First, the code we left off with has an obvious flaw. The state variable is essentially a global variable, but luckily, different sections of code don't communicate with each other through it, and clean it up after themselves. So, we'll remove that global and give an instance variable to each State class that needs it.

Second, we have another dispatch structure that we can refactor, where we are dispatching based on the type of character:

if (Character.isDigit(ch)) {
    type = ChType.DIGIT;
} else if (ch == '"') {
    type = ChType.QUOTE;
} else if (ch == ' ' || ch == '\n') {
    type = ChType.SPACE;
} else if (ch == '\\') {
    type = ChType.BSLASH;
} else {
    type = ChType.OTHER;
}

But we also dispatch on the type of character in several other places, like this:

class Initial extends State {
    State eat(char ch, ChType type) throws Unexpected {
        switch (type) {
        case DIGIT:
            return new InNumber(ch);
        case QUOTE:
            return new InString();
        case SPACE:
            return this;
        default:
            throw new Unexpected(ch, this);
        }
    }
}

In truth, this split dispatch existed in the original version. However, as we have refactored, the split has become wider and more obvious.

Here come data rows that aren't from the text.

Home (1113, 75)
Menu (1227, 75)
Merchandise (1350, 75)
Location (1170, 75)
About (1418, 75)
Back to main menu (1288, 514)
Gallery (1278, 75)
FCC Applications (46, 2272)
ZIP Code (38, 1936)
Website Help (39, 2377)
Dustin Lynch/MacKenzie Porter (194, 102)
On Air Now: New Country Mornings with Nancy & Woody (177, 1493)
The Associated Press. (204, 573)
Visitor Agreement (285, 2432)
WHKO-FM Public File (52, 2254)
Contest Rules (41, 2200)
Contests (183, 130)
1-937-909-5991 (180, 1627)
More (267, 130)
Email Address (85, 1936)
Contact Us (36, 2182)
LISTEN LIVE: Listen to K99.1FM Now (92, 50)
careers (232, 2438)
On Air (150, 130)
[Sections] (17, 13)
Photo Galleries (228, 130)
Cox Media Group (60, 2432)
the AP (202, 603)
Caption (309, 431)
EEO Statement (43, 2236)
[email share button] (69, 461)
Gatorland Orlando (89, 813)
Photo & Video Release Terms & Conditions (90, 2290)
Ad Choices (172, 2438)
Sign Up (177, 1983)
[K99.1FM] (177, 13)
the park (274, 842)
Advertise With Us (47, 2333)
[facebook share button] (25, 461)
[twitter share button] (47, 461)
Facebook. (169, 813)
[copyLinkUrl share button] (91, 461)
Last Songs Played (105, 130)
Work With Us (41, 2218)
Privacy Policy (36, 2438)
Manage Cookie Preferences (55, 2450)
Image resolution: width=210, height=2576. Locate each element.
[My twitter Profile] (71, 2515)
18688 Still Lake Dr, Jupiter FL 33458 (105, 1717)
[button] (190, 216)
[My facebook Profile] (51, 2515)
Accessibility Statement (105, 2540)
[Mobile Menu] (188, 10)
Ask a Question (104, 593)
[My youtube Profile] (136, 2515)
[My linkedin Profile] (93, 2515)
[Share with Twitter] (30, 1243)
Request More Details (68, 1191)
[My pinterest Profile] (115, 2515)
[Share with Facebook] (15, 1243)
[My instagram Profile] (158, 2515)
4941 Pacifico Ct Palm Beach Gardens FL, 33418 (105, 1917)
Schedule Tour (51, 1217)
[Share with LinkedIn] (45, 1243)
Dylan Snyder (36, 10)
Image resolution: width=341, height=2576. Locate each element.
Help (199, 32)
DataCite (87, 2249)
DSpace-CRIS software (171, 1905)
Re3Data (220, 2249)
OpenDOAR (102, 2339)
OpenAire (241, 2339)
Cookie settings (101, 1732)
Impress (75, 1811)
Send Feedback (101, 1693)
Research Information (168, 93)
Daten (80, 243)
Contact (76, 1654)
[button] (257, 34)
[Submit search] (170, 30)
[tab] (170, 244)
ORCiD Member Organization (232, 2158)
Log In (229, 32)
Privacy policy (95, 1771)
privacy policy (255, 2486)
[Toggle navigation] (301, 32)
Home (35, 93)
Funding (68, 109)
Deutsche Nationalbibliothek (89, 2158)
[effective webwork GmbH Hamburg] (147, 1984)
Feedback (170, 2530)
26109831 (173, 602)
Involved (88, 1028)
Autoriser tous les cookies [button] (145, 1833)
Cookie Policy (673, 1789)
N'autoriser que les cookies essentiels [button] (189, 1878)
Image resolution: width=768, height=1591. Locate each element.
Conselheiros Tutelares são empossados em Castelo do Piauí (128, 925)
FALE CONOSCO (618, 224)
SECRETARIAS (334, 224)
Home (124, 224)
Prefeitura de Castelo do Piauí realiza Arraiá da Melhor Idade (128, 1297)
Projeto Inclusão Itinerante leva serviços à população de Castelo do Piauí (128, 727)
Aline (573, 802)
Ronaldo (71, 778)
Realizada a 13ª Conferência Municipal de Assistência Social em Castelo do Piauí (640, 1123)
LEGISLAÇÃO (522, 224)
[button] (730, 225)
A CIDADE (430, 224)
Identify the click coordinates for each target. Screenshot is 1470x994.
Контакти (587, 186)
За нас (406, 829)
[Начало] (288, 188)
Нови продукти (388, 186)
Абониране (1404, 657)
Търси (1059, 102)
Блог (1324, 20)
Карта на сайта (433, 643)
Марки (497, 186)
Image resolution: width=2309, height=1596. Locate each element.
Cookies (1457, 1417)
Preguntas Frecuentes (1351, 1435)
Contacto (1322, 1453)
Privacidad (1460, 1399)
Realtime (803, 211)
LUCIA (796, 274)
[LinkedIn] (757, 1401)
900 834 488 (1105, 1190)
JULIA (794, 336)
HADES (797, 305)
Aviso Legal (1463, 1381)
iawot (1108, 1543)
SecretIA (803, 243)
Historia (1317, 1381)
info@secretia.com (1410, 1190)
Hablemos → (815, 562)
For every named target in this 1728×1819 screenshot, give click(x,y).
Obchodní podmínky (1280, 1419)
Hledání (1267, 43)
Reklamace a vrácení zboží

A good rule of thumb is to dispatch on a given piece of data as few times as possible—preferably just once.

In order to do that, we'll first move the call to .eat() into the dispatch structure in our main loop. The type variable is no longer needed and can go away:

if (Character.isDigit(ch)) {
    state = state.eat(ch, ChType.DIGIT);
} else if (ch == '"') {
    state = state.eat(ch, ChType.QUOTE);
} else if (ch == ' ' || ch == '\n') {
    state = state.eat(ch, ChType.SPACE);
} else if (ch == '\\') {
    state = state.eat(ch, ChType.BSLASH);
} else {
    state = state.eat(ch, ChType.OTHER);
}

Now that the second parameter in each of those calls is fixed (as in, not variable), each call site can be refactored in the following way: instead of calling a single, generic .eat() method, introduce a new method to eat each type of character.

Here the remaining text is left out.